→ **What the task requires**
Copy out every line of the rows below word for word. Leave out the pictures.

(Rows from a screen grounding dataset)
:::

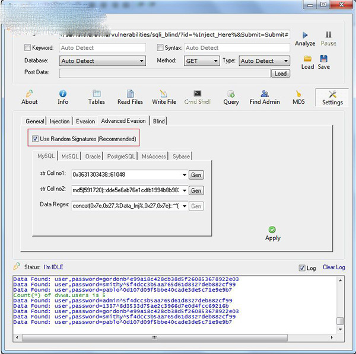Expand the Database dropdown
Screen dimensions: 356x354
coord(142,61)
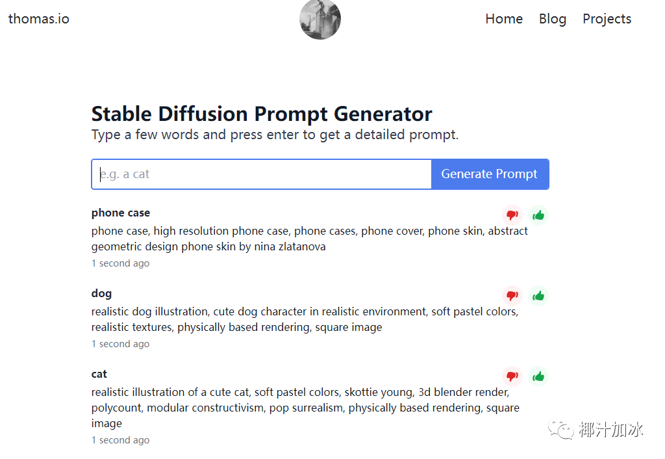
Task: Upvote the cat prompt result
Action: pos(538,376)
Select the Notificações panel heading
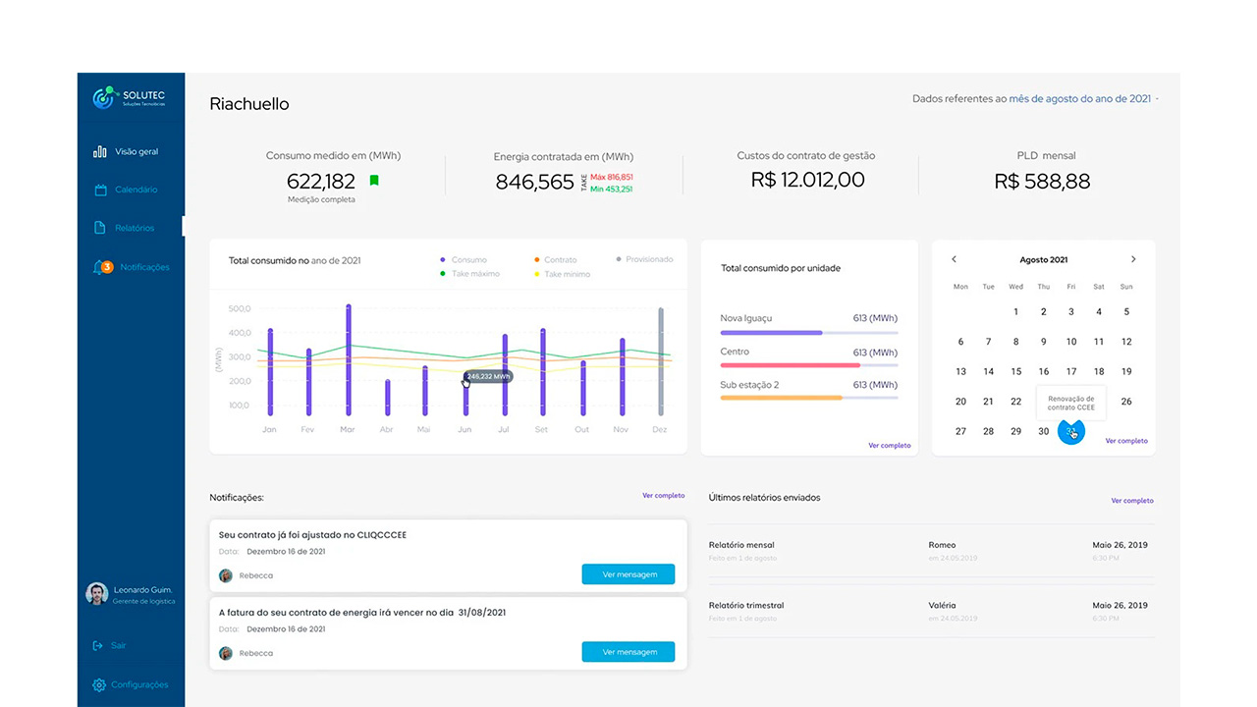Screen dimensions: 1257x707 tap(237, 497)
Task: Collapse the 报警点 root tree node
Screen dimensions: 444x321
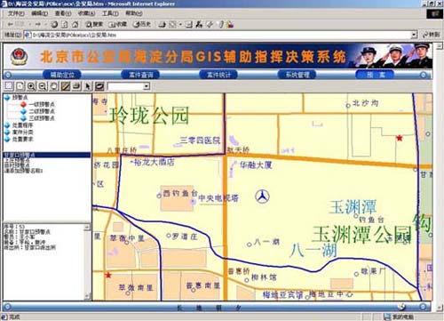Action: click(x=7, y=98)
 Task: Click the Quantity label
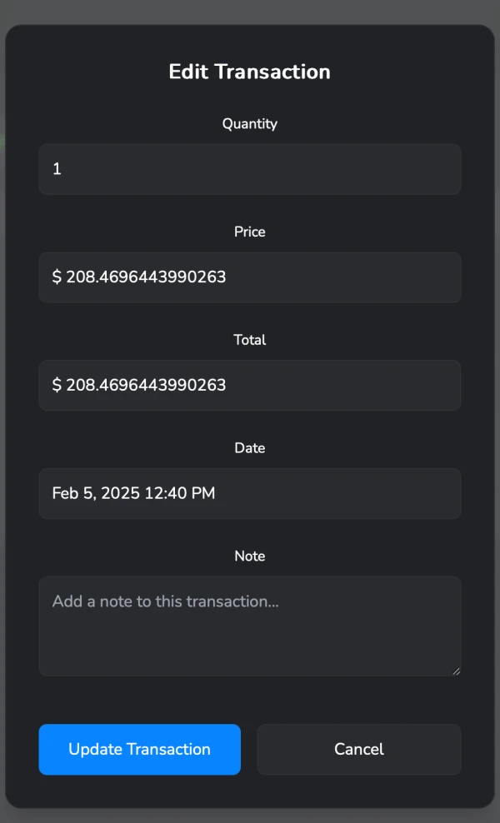[250, 123]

:::

→ **Answer to the task**
Expand the Database dropdown
Screen dimensions: 356x354
coord(142,61)
Task: Upvote the cat prompt result
Action: pos(538,376)
Select the Notificações panel heading
Screen dimensions: 1257x707 tap(237, 497)
Task: Collapse the 报警点 root tree node
Screen dimensions: 444x321
Action: click(x=7, y=98)
 Task: Click the Quantity label
[250, 123]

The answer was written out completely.